Likewise Michael Hansmeyer’s 2017 Astana Columns. These architectural forms, created by an algorithm that applies evolutionary principles to repeatedly subdivide a Doric column, were assembled from laser-cut cardboard and other materials. They provoke awe through their sheer complexity, but in the way that a termite mound does: what’s impressive is not that they were imagined, but that they were unimagined.

By the time I reached the future-facing section, where I bumped into ORLAN, I had concluded that notwithstanding the section’s title, the robot had not emancipated itself. Pascal Haudressy’s 2009 animation Brain, for example, evolves thanks to glitches the artist introduced into the governing algorithm; these force the computer to continuously recalculate the coordinates of each pixel. Ultimately, however, it is less impressive than animations of the actual evolution of the human brain.

Intricate architectural columns, lit from above and below, in a dark room.
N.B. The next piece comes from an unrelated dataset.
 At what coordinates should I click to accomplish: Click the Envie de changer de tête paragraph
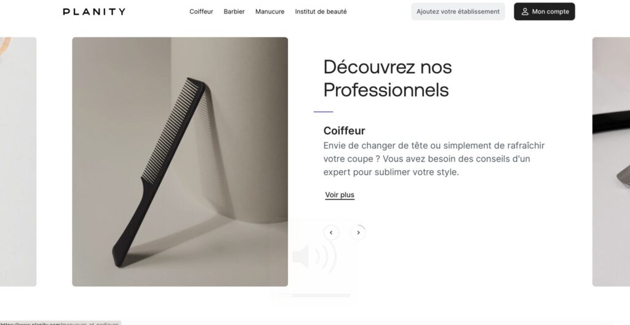(434, 159)
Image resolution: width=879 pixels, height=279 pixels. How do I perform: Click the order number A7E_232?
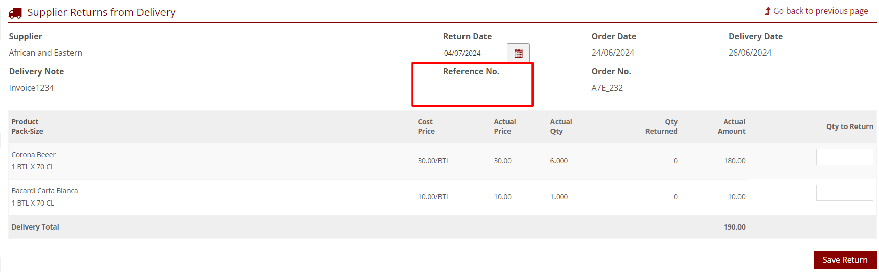tap(607, 88)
Michael Hansmeyer’s Astana Columns was created by an algorithm, using forms derived from Doric columns. Credit: Aldo Paredes for Rmn-Grand Palais 2018

Although artificial intelligence has advanced by leaps and bounds since the 1950s, artificial imagination is still in the starting blocks. As curators Laurence Bertrand Dorléac and Jérôme Neutres suggest in an explanatory video, these are artists’ robots rather than robot artists. But if the show doesn’t tell you what art is, it does venture into fascinating new territory to tell you what it’s not: random copying errors might be necessary, but they are also insufficient.

That said, perhaps robot imaginations have already liberated themselves outside the confines of human artists’ studios, and their art is radically different from ours; so different that we don’t recognize it when we see it, glasses or no glasses. I can’t wait for the first exhibition curated by robots – assuming it’s advertised to non-robots.